Atrás destas discretas letras nas janelas está uma extraordinária exposição de fotografias onde se redescobre a obra de Gérard Castello-Lopes pela mão de Jorge Calado, quando se julgava que já tudo se conhecia. Desta vez o BES presta um serviço à fotografia, redimindo-se da grande trapalhada em que se tem metido nesta área (o marketing prefere o escândalo?) e em que, ao que se sabe, vai continuar a meter-se, com um desacreditado concurso.
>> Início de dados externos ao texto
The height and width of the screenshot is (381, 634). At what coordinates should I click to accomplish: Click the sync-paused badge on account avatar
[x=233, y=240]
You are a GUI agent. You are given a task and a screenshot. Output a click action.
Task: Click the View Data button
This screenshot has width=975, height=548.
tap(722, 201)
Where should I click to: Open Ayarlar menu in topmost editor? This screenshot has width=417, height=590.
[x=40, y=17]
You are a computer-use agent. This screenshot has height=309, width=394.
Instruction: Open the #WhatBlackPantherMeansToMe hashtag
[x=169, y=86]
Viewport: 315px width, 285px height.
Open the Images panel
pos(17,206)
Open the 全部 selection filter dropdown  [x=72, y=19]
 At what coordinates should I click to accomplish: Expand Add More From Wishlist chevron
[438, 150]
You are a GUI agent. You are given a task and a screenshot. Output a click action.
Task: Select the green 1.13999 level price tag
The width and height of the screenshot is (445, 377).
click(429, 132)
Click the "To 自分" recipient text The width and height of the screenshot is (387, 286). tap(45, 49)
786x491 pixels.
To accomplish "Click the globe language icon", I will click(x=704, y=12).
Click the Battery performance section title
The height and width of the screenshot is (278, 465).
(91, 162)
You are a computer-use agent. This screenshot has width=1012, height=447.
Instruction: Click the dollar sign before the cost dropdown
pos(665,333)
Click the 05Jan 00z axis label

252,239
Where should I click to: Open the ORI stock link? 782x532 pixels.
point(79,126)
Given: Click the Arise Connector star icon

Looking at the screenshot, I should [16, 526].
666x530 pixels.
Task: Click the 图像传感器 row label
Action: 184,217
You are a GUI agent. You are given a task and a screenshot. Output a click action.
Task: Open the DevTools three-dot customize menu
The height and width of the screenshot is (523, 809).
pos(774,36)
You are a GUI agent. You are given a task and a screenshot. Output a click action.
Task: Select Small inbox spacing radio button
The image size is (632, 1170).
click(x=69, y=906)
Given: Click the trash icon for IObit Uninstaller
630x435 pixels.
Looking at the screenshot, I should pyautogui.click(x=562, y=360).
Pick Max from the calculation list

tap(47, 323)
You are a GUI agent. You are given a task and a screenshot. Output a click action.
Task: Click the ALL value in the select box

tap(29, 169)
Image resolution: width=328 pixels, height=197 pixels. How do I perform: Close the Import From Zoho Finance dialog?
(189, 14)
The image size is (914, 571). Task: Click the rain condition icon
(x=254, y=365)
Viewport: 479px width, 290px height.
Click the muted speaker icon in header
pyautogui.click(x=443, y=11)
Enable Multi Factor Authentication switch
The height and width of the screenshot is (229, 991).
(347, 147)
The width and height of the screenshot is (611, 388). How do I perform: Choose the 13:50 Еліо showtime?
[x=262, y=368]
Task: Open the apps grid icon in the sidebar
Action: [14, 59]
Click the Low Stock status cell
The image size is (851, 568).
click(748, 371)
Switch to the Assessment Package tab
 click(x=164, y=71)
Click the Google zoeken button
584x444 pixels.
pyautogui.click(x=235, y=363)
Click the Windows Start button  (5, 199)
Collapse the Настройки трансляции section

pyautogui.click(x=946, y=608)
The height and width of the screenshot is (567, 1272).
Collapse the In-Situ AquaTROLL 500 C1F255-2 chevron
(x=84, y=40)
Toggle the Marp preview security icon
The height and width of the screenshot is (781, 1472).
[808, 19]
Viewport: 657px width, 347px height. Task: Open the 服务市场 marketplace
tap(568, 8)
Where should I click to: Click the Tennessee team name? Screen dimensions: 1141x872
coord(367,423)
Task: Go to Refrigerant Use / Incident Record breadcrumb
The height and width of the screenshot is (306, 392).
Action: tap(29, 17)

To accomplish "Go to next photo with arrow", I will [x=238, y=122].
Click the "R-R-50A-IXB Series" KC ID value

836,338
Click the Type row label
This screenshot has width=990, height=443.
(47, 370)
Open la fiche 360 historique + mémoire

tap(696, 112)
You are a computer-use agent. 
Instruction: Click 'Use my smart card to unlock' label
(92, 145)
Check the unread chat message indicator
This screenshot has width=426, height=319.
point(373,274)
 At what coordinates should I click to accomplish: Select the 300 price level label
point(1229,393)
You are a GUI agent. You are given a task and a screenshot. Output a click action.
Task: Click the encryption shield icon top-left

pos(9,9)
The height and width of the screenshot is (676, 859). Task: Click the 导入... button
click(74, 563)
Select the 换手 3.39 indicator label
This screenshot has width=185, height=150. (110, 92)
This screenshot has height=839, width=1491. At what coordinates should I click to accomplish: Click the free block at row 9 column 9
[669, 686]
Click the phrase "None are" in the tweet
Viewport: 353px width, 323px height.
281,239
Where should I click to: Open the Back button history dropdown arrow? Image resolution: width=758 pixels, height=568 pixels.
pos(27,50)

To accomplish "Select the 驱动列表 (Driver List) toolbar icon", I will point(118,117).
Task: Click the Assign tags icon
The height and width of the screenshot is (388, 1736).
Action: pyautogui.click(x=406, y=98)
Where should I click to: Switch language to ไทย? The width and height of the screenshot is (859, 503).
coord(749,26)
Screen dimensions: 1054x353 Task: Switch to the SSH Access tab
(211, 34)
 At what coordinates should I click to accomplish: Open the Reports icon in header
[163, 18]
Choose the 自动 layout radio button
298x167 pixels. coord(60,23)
Agora trata-se de uma retrospectiva que fica como referência não só quanto ao artista que é objecto de estudo e apresentação como quanto ao modo de reavaliar uma obra e de a expor na sua radical singularidade - desarrumando toda a cronologia, todos os temas, as possíveis séries e os lugares, e "desorientando" também o que podíamos ter conhecido em anteriores exposições e edições. Para ver melhor cada uma das imagens e, ao mesmo tempo, toda a obra na sua totalidade autoral. Certamente também para propor a oportunidade de pensar o que é a fotografia como prática, processo criativo, arte, com as suas condições específicas e originais.
Não existem fórmulas que traduzam em banalidades confortáveis, em aparências de saber, a diversidade destas imagens e as muitas pontas comuns que nelas se inscrevem (interesses sociais e formais, afinidades culturais e estilísticas, experiências e achados, etc). Não existem capítulos, secções, épocas ou géneros arrumados em prateleiras que permitam o habitual papaguear das visitas orientadas. Momento a momento o espectador é convidado a interrogar-se sobre as razões que levaram o comissário a escolher e a aproximar duas ou mais fotografias, sobre as circunstâncias e os motivos que levaram o autor a produzi-las (e a dar diferente dimensão às provas impressas), e, no fundo, sobre o que ele próprio vê nas imagens que olha. Nada está pronto a usar, esta não é uma "fast exhibition", a exemplo da "fast food". Por vezes há uma afinidade formal que se sinaliza, noutros casos existe um motivo ou tópico comum, noutros ainda trata-se da reiteração de um modo de ver (um ângulo particular, uma sucessão de planos), ou formam-se sequências temáticas, ou então aproximam-se imagens pela sua diversidade irredutível. Não se pretenderá que tudo (150 imagens) é de 1ª qualidade, mas a experiência, o material de trabalho ou lugar de passagem, o vestígio, contam aqui para aprender a ver e para aprofundar o encontro com as visões e ambições de Gérard Castello-Lopes.
Não é um "digest", mas antes uma revisão das existências de um espólio e de uma carreira (1956-2006) que nos devolve um olhar renovado sobre a obra e que permitará, a partir daí, propor outras antologias, equacionar outras leituras.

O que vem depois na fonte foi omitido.